Hubo un silencio roto por Helena Cressett, que dijo:

– La primera persona que vio a la señorita Gradwyn fue Mogworthy, que le abrió la puerta. El grupo de recepción, formado por la enfermera Holland, el señor Westhall y yo misma, estaba esperando en el gran salón.

Su voz era tranquila, las palabras sonaban directas y frías. Para Benton el mensaje estaba claro. Si hemos de pasar por esta payasada pública, empecemos de una vez, por Dios.

Mogworthy miró fijamente a Dalgliesh.

– Así es. Ella llegó a la hora, más o menos. La señorita Helena dijo que la esperaba después del té y antes de la cena, y yo estuve pendiente de su llegada desde las cuatro. Llegó a las siete menos cuarto. Le abrí la verja y ella misma aparcó el coche. Dijo que se encargaría de su equipaje, sólo una cartera y la maleta de ruedas. Una dama muy decidida. Aguardé a que se detuviera frente a la Mansión y vi que se abría la puerta y que la señorita Helena la estaba esperando. Consideré que no tenía que hacer nada más y me fui a casa.

– ¿No entró en la Mansión, tal vez para subirle la maleta a la habitación? -preguntó Dalgliesh.

– No. Si podía arrastrarla desde el coche, me pareció que también podría subirla a la planta de los pacientes. Si no, alguien lo haría por ella. Lo último que le vi hacer fue cruzar la puerta de entrada.
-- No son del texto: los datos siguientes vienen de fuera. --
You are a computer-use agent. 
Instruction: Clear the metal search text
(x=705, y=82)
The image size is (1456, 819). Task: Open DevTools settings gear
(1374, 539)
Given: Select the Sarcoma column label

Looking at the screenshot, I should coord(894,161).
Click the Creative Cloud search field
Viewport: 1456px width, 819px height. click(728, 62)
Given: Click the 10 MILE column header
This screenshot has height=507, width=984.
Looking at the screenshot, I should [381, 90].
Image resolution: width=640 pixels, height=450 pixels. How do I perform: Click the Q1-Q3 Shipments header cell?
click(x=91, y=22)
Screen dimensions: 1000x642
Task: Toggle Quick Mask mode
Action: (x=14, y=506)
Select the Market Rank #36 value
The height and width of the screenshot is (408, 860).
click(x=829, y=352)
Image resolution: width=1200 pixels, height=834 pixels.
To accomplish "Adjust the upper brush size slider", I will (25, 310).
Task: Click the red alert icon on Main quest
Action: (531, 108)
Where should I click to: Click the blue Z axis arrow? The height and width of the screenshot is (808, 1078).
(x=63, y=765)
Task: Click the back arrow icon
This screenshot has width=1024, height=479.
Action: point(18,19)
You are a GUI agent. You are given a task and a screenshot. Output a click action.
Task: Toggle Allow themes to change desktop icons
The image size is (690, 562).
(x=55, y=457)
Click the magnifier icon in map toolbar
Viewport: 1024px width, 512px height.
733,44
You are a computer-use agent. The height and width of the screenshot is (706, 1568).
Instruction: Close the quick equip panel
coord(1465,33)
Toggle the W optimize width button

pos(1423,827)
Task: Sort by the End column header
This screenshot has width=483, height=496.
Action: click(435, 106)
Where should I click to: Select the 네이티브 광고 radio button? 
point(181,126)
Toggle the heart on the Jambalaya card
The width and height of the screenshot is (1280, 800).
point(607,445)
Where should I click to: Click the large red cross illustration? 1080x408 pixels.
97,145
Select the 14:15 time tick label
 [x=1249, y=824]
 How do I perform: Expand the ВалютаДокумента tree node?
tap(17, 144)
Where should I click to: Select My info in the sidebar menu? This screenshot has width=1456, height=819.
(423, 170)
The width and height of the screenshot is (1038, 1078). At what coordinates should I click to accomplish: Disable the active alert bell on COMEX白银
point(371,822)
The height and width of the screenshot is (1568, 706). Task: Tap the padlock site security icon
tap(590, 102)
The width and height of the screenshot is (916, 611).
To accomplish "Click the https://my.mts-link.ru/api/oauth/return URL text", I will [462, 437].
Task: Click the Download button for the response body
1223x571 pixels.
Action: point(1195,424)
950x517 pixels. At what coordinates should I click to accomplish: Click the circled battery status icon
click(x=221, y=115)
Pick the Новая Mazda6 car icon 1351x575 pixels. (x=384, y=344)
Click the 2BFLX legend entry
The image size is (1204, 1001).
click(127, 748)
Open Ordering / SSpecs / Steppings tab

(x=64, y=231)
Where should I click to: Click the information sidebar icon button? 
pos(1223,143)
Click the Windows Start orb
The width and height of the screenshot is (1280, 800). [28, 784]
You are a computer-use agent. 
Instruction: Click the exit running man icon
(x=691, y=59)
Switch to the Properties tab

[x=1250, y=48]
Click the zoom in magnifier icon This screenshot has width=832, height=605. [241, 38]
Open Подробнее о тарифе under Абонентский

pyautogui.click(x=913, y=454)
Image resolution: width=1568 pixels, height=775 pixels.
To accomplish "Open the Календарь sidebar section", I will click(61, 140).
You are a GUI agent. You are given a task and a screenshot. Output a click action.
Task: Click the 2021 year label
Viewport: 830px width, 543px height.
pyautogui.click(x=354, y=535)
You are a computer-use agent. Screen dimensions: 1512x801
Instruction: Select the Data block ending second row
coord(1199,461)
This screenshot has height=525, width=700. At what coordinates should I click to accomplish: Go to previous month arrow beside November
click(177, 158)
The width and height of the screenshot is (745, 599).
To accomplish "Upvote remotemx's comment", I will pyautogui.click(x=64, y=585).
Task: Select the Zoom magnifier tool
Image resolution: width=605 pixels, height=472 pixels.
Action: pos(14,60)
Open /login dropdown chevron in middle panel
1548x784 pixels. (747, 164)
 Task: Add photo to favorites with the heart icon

– ¿Entró usted en algún momento en la Mansión después de haberla visto llegar?

– ¿Por qué haría yo eso?

– No lo sé -dijo Dalgliesh-. Estoy preguntándole si lo hizo.

– No. Y ya que estamos hablando de mí, me gusta decir las cosas claras. Sin rodeos. Sé lo que quiere preguntar, de modo que le ahorraré la molestia. Yo sabía dónde dormía ella…, en la planta de los pacientes, ¿dónde si no? Y tengo llaves de la puerta del jardín, pero una vez que hubo cruzado la puerta de entrada no volví a verla, ni viva ni muerta. Yo no la maté y no sé quién lo hizo. Si lo supiera, probablemente se lo diría. No apruebo el asesinato.

– Nadie sospecha de ti, Mog -dijo la señorita Cressett.

– Usted a lo mejor no, señorita Helena, pero otros sí. Sé cómo funciona el mundo. Mejor hablar claro.

– Gracias, señor Mogworthy -dijo Dalgliesh-. Ha hablado usted muy claro y ha sido muy servicial. ¿Cree que hay algo más que deberíamos saber, algo que viera u oyera antes de irse? Por ejemplo, ¿vio usted a alguien cerca de la Mansión, tal vez a un desconocido, alguien que despertara sospechas?